Document:
= = = =
# DIY enclosure. Advice.



## sam92 (Sep 21, 2015)

Hi everyone.

I guess I should start off by saying I'm new to the forum though I've been lurking about on the this site for information in the lead up to getting my first snake.

I have an 8 month old female Bredli and am fitting a couple of enclosures built into the cabinet of my 6ft fish tank that I plan to move my turtles into.
My snake is currently in a 30x30x45h exoterra tank and I want to have the new enclosures ready for when she gets a little bigger.









I have fit the cabinet out so it has 2 x 45x45x60 enclosures and a 90x90x60 enclosure. (rough sizes)

Now I'm after a little advice when it comes to the lights and wiring. I have 2 fittings in each enclosure. 1 fitting is intended for a low wattage light which are all wired into one lead and then to a timer for day/night cycle. Now I'm a little unsure what to do heating wise! I want something that is done properly the first time and doesn't look like a tangled mess of power cords.

Should I just have a dimming thermostat for each enclosure to control day and night temps?
Should I have 2 hardwired thermostats in each enclosure and have them on different timers to control day time and night time temps?
Or could I possibly just have the one thermostat on a timer and have a few hours in the middle of the night with no heat? ( Not sure If that is a bad idea or not)

At the moment she has a heat cord under her tank that is thermostatically controlled 24/7 at a constant temperature under 1/3 of her tank. Glass doesn't hold heat well so the temp drops a few degrees of a night.
















Any help would be greatly appreciated!!!!!!


----------



## pinefamily (Sep 22, 2015)

Welcome to APS!
That's a great job you've done on your conversion. You will probably get a few differing opinions, but personally by the time your bredli goes into the enclosure, it shouldn't need night time heat.
What are you putting in the other two?


----------



## Snapped (Sep 22, 2015)

Great job, Depending on what you have in the smaller enclosures, I would think for the size, you could use a normal light for heat/light, as long as the snake can bask at 32 degrees, it would be fine, so a shelf, or a branch close enough to the light (don't forget a light cage). Or if you already have two fittings, a small wattage CHE, but you'd be surprised how much heat a normal light globe gives off, maybe a night time globe for some low heat at night? 

I'd have the small ones wired to a dimming thermostat (assuming all 3 occupants have the same temp requirement) and have the lights on a timer. 12 hours of light is what i've used, and unless it's winter, I don't bother with night time heat (though my Pythons are adults).
= = = =
Task list:
1. List the usernames of everyone who posts in the forum thread on the DIY snake enclosure.
2. Resume the forum thread on the DIY snake enclosure, starting right after its final sentence.

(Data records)
= = = =
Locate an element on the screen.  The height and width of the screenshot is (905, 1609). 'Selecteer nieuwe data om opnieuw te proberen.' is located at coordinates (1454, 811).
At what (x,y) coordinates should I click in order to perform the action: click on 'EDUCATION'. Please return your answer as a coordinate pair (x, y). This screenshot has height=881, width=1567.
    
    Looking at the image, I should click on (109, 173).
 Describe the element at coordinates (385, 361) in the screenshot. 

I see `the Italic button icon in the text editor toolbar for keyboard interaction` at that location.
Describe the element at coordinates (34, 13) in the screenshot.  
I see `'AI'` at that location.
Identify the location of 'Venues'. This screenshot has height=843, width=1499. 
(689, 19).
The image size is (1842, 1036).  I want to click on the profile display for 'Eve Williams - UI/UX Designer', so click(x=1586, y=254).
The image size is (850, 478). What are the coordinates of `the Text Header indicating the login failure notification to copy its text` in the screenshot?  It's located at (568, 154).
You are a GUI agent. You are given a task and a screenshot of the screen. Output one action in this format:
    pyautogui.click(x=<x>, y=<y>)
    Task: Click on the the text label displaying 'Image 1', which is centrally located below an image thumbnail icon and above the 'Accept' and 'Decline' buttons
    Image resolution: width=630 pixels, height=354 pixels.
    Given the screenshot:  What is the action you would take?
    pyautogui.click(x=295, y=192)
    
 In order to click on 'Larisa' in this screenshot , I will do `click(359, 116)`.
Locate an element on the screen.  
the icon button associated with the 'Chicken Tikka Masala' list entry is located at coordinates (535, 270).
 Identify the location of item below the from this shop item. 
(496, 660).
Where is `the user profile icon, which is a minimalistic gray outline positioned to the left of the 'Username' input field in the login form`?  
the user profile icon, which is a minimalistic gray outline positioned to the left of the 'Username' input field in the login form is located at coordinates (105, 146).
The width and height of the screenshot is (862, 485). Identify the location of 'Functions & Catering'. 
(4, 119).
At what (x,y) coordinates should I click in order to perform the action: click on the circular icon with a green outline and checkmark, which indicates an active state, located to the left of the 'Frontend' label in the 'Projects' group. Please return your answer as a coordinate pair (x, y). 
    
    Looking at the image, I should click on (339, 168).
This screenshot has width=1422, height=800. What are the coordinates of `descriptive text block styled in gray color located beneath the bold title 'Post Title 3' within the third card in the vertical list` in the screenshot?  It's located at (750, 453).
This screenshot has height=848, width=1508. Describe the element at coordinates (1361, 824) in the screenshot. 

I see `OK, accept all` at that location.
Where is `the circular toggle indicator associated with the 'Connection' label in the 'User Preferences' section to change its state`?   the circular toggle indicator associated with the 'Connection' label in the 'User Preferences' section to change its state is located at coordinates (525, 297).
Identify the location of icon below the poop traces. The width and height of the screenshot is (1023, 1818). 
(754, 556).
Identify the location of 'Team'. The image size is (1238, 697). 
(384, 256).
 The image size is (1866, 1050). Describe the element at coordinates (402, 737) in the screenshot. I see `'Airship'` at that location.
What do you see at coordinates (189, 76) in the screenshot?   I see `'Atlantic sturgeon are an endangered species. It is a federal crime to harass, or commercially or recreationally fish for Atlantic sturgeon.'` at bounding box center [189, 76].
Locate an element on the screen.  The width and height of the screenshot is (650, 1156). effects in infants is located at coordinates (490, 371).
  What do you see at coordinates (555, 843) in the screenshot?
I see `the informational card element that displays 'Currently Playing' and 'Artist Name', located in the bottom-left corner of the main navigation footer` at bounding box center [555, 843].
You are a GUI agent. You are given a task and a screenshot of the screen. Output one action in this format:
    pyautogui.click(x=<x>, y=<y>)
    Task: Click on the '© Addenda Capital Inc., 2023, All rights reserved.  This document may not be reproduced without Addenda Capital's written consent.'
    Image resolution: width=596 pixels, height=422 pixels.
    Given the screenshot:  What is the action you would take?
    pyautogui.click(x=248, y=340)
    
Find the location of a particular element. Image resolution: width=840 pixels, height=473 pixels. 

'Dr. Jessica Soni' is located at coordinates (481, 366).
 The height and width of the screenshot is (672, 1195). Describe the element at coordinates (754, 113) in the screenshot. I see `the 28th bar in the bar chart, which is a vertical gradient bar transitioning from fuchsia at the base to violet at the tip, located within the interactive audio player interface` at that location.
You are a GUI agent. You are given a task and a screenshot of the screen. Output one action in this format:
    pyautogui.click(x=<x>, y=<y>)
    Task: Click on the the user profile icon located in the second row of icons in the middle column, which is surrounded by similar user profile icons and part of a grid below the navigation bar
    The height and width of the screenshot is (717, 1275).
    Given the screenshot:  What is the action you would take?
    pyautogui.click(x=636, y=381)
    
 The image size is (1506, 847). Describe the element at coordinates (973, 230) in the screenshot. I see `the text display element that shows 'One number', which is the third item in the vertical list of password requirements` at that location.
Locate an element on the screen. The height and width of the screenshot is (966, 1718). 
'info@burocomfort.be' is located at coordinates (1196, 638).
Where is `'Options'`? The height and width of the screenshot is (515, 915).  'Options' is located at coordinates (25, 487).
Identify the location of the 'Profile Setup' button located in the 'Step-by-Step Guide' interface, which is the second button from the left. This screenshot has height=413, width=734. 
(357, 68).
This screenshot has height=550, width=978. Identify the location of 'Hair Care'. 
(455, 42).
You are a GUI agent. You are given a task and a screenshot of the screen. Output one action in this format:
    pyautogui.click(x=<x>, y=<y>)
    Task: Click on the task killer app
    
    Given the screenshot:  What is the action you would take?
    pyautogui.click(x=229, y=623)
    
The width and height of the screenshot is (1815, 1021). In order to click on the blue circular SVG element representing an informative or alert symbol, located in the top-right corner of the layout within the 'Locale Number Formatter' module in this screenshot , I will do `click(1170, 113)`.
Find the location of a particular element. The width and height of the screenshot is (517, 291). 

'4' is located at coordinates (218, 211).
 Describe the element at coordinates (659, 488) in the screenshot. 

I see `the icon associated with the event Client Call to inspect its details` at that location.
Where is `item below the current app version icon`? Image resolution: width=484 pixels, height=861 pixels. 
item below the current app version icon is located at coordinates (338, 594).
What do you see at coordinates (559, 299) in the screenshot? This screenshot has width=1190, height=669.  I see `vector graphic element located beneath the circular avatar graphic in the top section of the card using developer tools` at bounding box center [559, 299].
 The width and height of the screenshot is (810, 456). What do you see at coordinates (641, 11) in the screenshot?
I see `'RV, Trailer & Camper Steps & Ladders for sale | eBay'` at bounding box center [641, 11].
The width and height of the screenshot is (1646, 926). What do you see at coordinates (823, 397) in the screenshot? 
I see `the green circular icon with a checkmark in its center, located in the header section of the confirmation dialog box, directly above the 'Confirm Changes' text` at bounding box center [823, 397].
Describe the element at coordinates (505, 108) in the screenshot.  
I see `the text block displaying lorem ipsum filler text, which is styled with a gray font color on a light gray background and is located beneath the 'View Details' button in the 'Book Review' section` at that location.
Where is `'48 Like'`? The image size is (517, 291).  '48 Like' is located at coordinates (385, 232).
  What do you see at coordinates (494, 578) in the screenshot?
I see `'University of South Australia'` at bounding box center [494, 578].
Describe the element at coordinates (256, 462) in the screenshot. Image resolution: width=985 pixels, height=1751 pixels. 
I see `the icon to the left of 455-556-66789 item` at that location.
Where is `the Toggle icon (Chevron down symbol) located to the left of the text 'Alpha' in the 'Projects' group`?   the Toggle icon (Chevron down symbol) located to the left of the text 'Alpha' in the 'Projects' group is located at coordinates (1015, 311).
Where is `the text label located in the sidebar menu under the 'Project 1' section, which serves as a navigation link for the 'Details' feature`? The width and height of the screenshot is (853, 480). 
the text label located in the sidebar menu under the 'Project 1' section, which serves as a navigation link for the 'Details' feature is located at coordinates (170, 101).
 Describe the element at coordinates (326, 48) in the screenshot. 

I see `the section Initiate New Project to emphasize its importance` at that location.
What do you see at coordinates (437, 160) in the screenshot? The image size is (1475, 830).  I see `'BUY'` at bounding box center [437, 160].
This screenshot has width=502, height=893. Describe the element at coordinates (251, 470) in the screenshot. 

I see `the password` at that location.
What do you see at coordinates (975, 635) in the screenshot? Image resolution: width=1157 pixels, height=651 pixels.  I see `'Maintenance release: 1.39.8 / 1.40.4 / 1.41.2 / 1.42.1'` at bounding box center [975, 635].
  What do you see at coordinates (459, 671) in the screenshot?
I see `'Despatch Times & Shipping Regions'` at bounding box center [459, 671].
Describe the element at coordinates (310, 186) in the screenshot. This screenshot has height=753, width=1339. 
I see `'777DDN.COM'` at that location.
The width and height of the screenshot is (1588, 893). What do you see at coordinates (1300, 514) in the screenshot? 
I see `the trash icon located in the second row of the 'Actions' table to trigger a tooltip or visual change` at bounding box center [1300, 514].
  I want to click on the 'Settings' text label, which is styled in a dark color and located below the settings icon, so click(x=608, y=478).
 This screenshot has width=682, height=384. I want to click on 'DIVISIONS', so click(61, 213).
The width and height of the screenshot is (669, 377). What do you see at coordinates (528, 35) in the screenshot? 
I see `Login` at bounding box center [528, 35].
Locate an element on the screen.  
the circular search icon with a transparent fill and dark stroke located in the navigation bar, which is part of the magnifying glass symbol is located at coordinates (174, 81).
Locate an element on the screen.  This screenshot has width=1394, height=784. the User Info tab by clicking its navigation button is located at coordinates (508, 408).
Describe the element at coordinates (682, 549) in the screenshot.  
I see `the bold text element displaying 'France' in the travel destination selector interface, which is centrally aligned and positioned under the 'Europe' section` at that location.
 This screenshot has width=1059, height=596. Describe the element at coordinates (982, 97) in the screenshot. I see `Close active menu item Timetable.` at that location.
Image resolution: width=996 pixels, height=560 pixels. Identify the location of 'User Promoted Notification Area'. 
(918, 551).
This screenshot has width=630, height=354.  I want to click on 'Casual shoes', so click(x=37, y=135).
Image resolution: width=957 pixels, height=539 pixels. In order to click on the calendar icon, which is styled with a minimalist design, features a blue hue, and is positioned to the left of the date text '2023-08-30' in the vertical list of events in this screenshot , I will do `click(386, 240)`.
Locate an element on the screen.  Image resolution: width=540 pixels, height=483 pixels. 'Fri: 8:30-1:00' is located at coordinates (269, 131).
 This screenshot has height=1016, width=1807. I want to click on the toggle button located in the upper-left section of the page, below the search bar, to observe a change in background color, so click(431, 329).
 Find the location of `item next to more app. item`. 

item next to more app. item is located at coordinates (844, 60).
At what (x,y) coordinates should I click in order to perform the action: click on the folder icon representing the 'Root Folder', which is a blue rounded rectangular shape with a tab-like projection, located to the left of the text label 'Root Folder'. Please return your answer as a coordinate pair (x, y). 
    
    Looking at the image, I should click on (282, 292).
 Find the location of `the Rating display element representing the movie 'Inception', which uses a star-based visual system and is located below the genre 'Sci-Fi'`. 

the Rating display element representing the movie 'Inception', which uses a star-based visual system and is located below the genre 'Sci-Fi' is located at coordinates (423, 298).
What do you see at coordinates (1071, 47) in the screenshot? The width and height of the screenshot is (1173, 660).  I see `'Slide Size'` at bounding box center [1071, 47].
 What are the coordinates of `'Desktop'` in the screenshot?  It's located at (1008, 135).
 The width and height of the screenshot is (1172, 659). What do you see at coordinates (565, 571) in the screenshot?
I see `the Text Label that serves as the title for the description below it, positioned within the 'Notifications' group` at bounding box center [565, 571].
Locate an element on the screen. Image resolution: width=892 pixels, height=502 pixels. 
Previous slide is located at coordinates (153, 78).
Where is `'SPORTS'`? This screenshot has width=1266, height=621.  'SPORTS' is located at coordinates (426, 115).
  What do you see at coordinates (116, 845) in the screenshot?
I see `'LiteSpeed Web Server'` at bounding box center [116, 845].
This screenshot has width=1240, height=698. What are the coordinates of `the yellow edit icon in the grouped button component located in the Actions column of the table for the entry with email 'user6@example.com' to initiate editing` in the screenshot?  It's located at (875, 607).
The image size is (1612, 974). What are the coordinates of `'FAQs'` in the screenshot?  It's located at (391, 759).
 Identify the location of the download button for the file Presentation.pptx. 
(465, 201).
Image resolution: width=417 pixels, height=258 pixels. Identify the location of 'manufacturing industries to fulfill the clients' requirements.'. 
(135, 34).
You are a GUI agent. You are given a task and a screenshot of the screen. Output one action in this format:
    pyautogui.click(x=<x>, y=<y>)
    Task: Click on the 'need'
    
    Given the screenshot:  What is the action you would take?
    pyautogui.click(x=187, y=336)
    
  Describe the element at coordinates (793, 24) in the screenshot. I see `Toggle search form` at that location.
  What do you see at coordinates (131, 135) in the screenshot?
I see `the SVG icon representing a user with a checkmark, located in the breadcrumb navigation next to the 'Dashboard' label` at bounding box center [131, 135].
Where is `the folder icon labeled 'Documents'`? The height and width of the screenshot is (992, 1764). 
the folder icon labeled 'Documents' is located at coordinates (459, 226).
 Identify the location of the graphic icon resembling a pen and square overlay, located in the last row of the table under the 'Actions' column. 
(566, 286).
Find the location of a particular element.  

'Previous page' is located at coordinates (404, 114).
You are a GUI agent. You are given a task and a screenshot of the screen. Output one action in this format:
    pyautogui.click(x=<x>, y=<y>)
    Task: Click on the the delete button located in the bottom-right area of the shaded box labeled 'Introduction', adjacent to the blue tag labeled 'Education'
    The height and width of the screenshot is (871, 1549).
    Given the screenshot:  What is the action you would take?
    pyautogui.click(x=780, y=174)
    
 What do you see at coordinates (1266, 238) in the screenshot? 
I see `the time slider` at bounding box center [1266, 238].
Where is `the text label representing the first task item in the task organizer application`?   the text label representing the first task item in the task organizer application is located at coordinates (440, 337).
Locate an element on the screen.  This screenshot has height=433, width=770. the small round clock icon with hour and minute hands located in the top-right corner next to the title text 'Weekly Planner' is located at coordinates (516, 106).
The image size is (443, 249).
= = = =
Answers to the problems:
1. sam92, pinefamily, Snapped

2.
For the bigger enclosure, a radiant heater, or make up a heat cord with a tile for belly heat, and/or a CHE, the possibilities are endless really. Most Bredli prefer to bask, so I'd go a radiant heater on a dimming thermostat. 


I'd wait for some more opinions, but I think if you stuck in a 60 watt light globe in the smaller ones, you'd be suprised at the temp you get, so you'd need to test it out with a probe thermometer or a temperature gun. Don't forget you'll need a temperature gradient, so probably two things giving off heat might be overkill.

I think I confused myself typing all that out hehehehe


----------



## sam92 (Sep 22, 2015)

Thank you for the replies! I'd like to eventually get another Bredli, hypo male hopefully and wouldn't mind a pair of nice diamonds down the track if I get really keen haha. I did the two small enclosures and one large one so that the snake doesn't have to go straight from the small tank into a large enclosure which I know can be stressful on the snake. Now that I have the enclosures and love keeping the snake I cant help wanting to fill them .

Can I get away with having one dimming thermostat on the 2 small enclosures if they are set up exactly the same? Is there other variables to be aware of? as obviously the probe can only be in one of the enclosures. I wouldn't want one to be 30 degress and the other 35-36 because the prob isn't there to switch the heat off.

As for the larger enclosure I could maybe do away with night heat and maybe have a low wattage heat mat under a tile for night time temps in winter. that way you still have a much cooler ambient temperature?

If I end up growing a bit of a collection I'll end up building bay enclosures in varying sizes to house things like bredli's and diamonds. Once I get my own place and have the room haha. Then I'll go all out and just hardwire the whole thing with 2 thermostats in each enclosure etc. Suitable size enclosures should never be a problem as I'm a cabinet maker by trade, so I have that part sorted.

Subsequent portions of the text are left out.